After sealing that carefully prepared shipment, I walked outside on the evening of 29 May 2020 (one year to the day after finding that first male) and saw a female Scytodes (again on a door frame!) who looked suspiciously like my male specimens. Naturally, I collected her and examined her genitalia (sorry, but that’s how one does it with spiders!).

Sure enough, she, too, looked to my eye likely to be S. atlacoya! So on 02 Jun 2020, I repacked everything, emailed a photo of her genitalia (an admittedly scientifically useless photo) to Brazil, repacked the now-three spiders, and sent them off to the lab in São Paulo, where they arrived safely 09 Jun.

A Female Scytodes atlaoya

On 28 July Senhor Antonio Brescovit, who had been quarantined away from work (thanks, COVID), was able to go back to his lab and confirmed that the specimens I had sent are, indeed, S. atlacoya Rheims, Brescovit, and Durán-Barrón 2007.

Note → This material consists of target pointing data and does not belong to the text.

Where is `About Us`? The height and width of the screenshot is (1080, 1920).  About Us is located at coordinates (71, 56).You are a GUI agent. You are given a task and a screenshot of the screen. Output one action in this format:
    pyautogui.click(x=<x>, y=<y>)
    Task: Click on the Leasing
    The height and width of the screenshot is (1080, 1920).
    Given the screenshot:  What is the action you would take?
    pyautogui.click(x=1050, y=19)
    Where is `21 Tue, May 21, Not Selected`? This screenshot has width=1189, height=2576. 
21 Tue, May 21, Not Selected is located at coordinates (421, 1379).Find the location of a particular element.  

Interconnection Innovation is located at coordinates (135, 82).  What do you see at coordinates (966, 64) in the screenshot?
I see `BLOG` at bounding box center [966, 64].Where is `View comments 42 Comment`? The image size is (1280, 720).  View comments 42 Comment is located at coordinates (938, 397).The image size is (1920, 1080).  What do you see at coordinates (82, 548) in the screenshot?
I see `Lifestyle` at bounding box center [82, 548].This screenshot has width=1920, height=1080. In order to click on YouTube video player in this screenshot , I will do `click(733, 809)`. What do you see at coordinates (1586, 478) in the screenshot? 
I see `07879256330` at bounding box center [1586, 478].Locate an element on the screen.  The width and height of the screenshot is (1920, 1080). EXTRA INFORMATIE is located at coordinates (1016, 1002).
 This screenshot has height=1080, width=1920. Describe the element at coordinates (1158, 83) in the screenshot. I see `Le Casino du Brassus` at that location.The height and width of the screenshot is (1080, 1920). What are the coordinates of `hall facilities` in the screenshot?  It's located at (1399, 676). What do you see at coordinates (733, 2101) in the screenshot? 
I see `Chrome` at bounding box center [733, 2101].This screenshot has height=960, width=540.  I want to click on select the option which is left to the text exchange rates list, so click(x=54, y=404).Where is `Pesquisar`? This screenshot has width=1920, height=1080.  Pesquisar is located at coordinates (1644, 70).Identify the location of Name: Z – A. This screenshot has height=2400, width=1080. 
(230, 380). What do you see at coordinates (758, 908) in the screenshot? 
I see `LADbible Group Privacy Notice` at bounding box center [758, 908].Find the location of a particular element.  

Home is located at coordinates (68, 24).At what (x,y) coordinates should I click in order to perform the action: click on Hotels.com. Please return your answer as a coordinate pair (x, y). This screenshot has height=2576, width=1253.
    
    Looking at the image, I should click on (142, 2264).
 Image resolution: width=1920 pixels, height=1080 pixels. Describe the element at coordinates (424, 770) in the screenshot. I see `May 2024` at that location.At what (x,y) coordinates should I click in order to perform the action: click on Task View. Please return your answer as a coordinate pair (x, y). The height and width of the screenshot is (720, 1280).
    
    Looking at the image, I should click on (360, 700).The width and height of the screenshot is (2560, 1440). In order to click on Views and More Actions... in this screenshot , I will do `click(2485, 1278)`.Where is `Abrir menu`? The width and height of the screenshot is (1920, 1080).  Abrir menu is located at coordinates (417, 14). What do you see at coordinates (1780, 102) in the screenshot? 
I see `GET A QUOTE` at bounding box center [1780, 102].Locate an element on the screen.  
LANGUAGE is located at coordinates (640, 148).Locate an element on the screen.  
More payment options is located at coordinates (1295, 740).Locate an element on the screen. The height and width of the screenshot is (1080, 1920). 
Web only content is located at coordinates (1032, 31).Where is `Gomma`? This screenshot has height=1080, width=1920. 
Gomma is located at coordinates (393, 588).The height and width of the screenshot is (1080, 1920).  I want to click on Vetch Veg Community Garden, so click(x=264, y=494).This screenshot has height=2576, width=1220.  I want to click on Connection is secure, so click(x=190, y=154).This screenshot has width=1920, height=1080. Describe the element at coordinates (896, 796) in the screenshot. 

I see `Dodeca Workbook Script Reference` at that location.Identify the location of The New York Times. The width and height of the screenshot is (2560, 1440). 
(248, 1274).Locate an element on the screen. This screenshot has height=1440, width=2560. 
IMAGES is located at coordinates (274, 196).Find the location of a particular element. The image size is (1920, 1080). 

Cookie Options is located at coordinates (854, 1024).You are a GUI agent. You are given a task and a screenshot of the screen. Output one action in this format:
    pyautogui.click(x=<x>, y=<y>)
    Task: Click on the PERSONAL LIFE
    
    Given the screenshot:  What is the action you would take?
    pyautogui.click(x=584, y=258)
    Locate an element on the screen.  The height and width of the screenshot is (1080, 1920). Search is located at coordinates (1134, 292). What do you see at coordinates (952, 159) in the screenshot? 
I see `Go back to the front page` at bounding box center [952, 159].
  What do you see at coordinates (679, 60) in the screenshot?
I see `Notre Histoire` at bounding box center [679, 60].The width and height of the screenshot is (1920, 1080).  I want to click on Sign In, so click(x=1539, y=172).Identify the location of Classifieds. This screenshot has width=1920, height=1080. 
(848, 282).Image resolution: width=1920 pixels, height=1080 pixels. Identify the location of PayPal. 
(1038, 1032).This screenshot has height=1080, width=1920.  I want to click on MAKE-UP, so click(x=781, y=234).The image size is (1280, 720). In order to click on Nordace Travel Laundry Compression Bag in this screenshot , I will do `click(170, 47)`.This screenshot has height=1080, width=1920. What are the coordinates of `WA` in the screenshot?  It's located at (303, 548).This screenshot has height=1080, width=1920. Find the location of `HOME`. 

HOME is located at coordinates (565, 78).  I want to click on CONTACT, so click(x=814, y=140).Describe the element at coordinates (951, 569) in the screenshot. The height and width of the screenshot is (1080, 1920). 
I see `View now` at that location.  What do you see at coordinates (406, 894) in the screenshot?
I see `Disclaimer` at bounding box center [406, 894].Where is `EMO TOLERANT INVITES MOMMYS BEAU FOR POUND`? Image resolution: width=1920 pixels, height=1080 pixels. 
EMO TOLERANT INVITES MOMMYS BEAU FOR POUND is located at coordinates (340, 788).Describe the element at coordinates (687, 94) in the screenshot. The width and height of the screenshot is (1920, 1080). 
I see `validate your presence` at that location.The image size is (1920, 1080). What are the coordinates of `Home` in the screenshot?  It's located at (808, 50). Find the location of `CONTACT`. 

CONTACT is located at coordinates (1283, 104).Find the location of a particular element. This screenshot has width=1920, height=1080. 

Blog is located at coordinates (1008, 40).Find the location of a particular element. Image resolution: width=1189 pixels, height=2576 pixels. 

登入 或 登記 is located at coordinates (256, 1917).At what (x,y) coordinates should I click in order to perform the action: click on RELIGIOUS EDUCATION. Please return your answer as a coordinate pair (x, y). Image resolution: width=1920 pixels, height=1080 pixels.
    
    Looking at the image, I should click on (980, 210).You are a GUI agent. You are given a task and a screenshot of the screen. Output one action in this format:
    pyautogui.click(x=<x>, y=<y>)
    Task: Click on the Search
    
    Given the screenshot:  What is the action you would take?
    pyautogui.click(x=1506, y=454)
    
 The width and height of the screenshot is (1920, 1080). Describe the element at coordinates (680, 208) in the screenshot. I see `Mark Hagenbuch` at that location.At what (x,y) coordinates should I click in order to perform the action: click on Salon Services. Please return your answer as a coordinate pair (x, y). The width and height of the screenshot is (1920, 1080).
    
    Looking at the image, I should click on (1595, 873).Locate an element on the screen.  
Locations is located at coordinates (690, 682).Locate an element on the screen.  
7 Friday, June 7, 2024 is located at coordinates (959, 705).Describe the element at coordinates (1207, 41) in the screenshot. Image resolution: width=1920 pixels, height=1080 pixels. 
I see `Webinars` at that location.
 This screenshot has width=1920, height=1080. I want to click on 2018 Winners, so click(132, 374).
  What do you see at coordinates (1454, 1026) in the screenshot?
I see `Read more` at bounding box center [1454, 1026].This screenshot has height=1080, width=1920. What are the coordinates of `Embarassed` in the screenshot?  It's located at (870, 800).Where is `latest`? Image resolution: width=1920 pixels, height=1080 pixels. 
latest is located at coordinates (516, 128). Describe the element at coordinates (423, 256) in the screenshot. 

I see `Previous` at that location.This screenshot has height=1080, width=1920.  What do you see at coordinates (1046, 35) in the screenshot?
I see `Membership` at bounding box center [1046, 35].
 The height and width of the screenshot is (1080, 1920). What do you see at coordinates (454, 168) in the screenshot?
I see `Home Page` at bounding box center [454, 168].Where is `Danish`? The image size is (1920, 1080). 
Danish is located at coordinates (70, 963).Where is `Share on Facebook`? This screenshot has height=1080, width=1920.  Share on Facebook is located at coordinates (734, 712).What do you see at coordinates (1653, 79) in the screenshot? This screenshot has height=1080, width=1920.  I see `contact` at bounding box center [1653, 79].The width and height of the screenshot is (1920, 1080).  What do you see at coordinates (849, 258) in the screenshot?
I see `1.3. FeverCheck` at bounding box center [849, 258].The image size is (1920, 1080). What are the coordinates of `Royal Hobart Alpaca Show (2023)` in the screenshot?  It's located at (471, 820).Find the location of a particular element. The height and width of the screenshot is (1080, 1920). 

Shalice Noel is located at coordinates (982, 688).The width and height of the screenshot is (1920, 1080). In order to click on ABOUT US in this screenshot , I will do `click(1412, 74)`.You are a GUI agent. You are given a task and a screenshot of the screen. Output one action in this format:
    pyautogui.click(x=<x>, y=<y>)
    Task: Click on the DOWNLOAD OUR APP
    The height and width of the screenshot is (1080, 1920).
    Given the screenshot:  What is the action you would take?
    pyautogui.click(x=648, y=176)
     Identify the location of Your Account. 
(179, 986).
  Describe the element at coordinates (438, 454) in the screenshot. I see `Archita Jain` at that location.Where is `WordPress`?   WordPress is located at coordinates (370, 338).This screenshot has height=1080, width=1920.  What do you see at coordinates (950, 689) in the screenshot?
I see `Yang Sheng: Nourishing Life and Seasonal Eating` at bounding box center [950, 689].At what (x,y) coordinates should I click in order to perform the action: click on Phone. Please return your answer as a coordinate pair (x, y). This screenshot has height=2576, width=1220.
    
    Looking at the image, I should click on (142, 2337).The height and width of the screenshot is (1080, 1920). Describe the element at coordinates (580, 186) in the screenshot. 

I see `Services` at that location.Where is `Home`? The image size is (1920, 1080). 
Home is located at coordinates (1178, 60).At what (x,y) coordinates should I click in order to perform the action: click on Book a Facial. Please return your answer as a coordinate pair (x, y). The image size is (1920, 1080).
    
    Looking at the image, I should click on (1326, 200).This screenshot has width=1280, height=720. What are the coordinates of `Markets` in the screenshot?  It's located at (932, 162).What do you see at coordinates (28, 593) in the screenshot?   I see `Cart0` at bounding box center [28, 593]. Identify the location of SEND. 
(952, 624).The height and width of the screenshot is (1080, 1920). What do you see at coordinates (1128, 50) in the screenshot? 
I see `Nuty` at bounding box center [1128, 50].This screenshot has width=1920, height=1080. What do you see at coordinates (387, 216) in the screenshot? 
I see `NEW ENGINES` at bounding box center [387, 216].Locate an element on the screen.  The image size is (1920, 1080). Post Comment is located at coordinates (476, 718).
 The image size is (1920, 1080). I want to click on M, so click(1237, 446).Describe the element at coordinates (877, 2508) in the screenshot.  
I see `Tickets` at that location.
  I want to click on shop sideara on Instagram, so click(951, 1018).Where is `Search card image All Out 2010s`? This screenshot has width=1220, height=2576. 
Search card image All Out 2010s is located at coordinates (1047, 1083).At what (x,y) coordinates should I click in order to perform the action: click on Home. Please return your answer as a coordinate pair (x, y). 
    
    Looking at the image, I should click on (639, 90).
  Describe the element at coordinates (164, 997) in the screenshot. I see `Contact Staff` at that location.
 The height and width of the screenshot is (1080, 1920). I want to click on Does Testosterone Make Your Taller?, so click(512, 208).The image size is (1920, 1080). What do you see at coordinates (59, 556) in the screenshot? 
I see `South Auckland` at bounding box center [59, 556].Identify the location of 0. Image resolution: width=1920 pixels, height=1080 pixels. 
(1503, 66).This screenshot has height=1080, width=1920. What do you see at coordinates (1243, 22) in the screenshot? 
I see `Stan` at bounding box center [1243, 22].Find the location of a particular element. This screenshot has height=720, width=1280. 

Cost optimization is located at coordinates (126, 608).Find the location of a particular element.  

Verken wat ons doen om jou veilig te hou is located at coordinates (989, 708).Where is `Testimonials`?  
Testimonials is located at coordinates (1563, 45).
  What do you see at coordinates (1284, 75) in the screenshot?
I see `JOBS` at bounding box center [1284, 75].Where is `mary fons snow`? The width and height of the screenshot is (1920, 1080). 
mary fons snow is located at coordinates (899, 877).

“So what?” I hear you ask? Well some research revealed that only few specimens have been reported in the USA: a few in TX, a couple in OK, and some in MS, FL, and GA: but none had ever been recognized in NC.

Meanwhile, I kept finding these spiders all over my house and even some in my tool shed. One night, I went out with a light and observed 27 of them on the side of my house, 11 of them on my front porch, and about 20 of some very young spiderlings by the door where I collected the first female (though not her offspring–their mother and five of her kids live on my desk at this writing)!

I have since been observing their behavior and rearing them from eggs; and have already learned a lot about them. They also prompted me to buy a macro lense for our DSLR, so I can actually get some closer shots now.

A female carrying her egg sac (from which hatched >50 spiderlings)

So I’m sure I shall be adding more information here as things develop. Suffice it to say, this old spider-nerd is really enjoying himself these days!